■ **Data shown**:
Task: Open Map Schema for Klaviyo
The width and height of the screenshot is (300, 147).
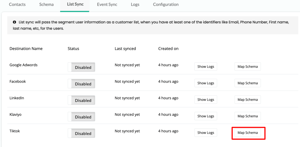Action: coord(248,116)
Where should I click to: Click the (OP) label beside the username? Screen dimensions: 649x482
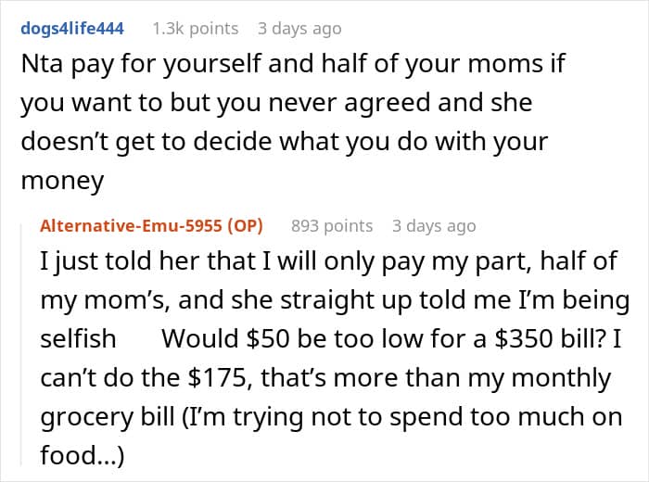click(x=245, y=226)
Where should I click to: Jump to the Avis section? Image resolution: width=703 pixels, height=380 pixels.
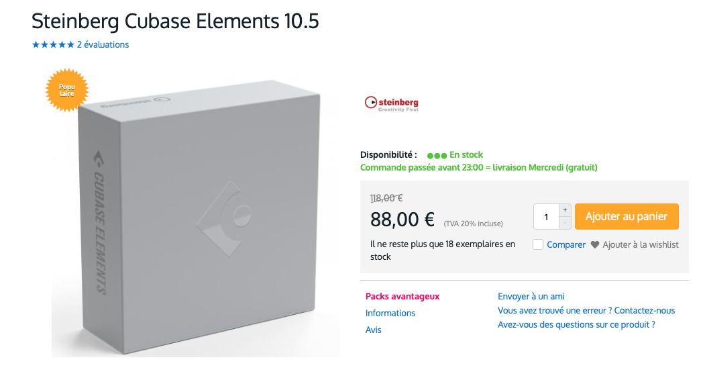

==

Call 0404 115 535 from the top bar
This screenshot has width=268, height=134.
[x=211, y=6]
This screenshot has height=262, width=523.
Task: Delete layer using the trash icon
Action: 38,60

==

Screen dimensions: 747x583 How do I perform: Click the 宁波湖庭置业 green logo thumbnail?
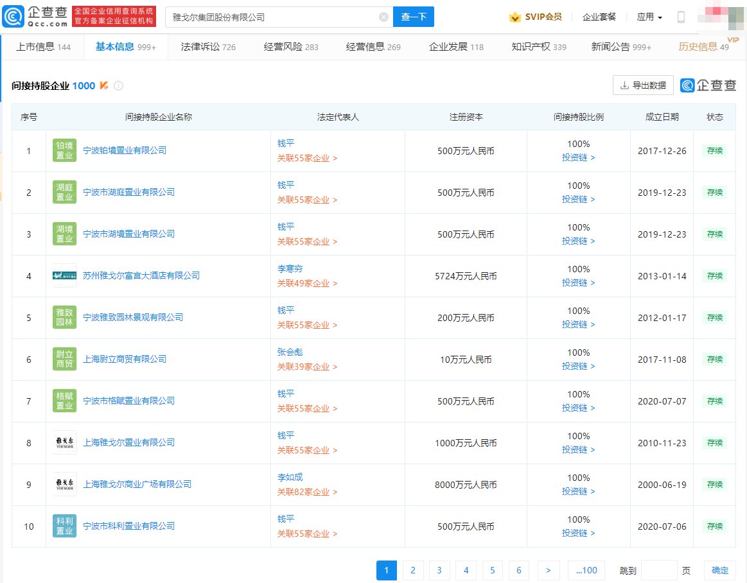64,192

■ **Task to carry out**: Starting at the line containing "Task: Open Map Schema for Klaviyo" and stopping at the line containing "Where should I click to: Jump", output every line above exactly, both ends included, with pictures omitted.

■ **Solution below**:
Task: Open Map Schema for Klaviyo
The width and height of the screenshot is (300, 147).
Action: coord(248,116)
Where should I click to: Click the (OP) label beside the username? Screen dimensions: 649x482
click(x=245, y=226)
Where should I click to: Jump to the Avis section? Image resolution: width=703 pixels, height=380 pixels.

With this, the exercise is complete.